И снова эта гримаса, будто у Роксаны что-то болит, причем давно и сильно.
— Да ничего, Ула. Ничего. Что там может быть? Ничего и быть не может.
— Почему? — и что же интересно могло остановить Роксану?
— Ему девятнадцать, — мрачно сообщила она, натягивая шаль так сильно, что стали видны даже складки платья.
— И что? — я честно совсем не поняла.
— Ула… мальчишке девятнадцать лет. Ему нужно с такими, как Тося гулять. А тут я, тетка тридцатидвухлетняя…
Она вдруг так вздохнула, что почти всхлипнула, уткнулась в ладони, но почти сразу отняла их от лица и заговорила спокойно.
— Сама не знала, Ула, что такое со мной может случиться. Влюбилась, как девчонка малолетняя. Просто до одури, как вижу его, так все забываю, только и думаю, что о его руках… губах, — она дернула головой, словно отмахнулась от чего-то невидимого, но прилипчивого. — Дурь это все, глупости. Спать только вот не могу…
Нетерпеливо откинулась на спинку дивана, еще туже запахивая на груди шаль.
— В общем, не будем. Знаешь, что я решила? — заговорила с непонятным весельем.
— Что?
— Ребенка хочу. Время идет, ничего не меняется, да и не измениться уже. Неизвестно, что дальше будет. Вот хоть Каркун… А, какая разница? Я здорова, когда живот вырастет, отправят в деревню, там заботятся о беременных, я узнавала, специальный дом для одиноких есть. Потом найдут или работу, или мужа. Для меня выход лучше не придумаешь. Так что не пропаду…
Я, честно говоря, сильно растерялась. Хотя конечно никогда и не рассчитывала, что все мои друзья останутся рядом навсегда. Тем более и сама я… Много чего скрывала.

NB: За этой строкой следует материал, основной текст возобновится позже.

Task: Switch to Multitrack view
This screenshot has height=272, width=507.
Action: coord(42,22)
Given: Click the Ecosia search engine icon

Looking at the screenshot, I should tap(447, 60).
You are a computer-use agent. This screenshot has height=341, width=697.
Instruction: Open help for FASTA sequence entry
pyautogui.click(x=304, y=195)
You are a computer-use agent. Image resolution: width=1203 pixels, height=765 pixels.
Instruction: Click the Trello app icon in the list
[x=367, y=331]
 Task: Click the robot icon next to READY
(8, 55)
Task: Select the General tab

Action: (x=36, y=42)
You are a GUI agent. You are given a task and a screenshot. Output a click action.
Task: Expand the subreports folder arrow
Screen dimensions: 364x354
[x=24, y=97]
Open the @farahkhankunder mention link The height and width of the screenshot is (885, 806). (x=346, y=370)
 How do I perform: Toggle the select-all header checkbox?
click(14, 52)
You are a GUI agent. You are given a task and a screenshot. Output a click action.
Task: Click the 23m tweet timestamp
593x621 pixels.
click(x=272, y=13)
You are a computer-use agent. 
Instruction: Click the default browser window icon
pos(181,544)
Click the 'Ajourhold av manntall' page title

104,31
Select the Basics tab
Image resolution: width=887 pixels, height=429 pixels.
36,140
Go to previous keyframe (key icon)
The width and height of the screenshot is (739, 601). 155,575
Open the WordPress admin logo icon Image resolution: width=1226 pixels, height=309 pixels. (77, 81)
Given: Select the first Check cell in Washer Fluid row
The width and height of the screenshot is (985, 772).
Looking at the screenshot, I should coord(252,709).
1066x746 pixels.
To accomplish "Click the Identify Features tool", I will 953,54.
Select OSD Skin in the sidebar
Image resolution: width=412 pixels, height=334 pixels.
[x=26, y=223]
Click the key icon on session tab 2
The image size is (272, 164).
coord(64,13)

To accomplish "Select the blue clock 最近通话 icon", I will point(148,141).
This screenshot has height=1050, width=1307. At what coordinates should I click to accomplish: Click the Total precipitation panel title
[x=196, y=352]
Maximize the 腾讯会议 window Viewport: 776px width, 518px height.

— А как ребенок… без отца будет расти? Плохо без отца.
— Если бы без отцов не рожали, люди давно бы уже вымерли! К счастью, на участие мужика в зачатии всегда можно рассчитывать, а потом… может и проще без отца, я нормальных-то отцов за свою жизнь по пальцам можно пересчитать, сколько видела, — мрачно отрезала Роксана и шестым чувством я поняла, что продолжать расспросы не стоит. Тогда молча придвинулась и положила голову ей на плечо. Роксана всегда казалась самой крепкой из нас, самой уверенной и независимой. А вот получается, независимой просто оттого, что зависеть не от кого…
— Роксана… но ведь девятнадцать… он же взрослый, может пусть сам решает, нужна ты ему или нет?
— Нет, — она упрямо качнула головой. — Не могу. Тем более, думаешь, он еще не знает? Да все вокруг болтают! Ты же узнала откуда-то? Разве что один Каркун под собственным носом ничего не видит, думает, я из-за него к строителям хожу. А мне иногда хоть краем глаза нужно посмотреть… просто увидеть, что Ларс жив и здоров. Так что Каркун не знает, но ему сказать не рискнут. А Ларс знает. Наверняка… Нет, я сделаю, как задумала. Будет ребенок, уеду… забудется однажды, с глаз долой, сама знаешь, из сердца вон. Пусть и не сразу, но со временем пройдет, тем более не до того будет с ребенком. Я и сама не рада. Вроде знаешь этих мужиков, как облупленных. Вроде к чему угодно готова, да и возраст не тот, чтобы от романтических мечтаний расплываться. А потом вдруг встречаешь… и вроде как все он и ничем от остальных не отличается, а хоть беги и топись. И стыдно видеть, смотреть, как окружающие посмеиваются и не видеть не могу. Так что лучше совсем…
Я прижалась к ней крепче.
— И когда ты собираешься?
— Скоро.
Больше она ничего не добавила. А так хотелось, чтобы все хорошо было! Ну хоть у кого-то должно все сложиться самым сказочным образом? Хоть у одной из нас? А лучше пусть и у Роксаны и у Тоси. И у Лешика, конечно, они все заслужили счастья. Если бы решать мне!
Но решать не в моей власти. В моей разве что попытаться верить. Не зря же говорят, что настоящая вера имеет силу воплощать хорошее в реальность? Пусть воплотится!
— У тебя все получиться. И малыш родится самый здоровый и послушный. И ты еще встретишь того единственного, — пролепетала я, стараясь говорить тише, чтобы не было слышно вплетающуюся в голос неуверенность. Сама знаю, звучит сомнительно. Но мне так хотелось, чтобы это стало правдой!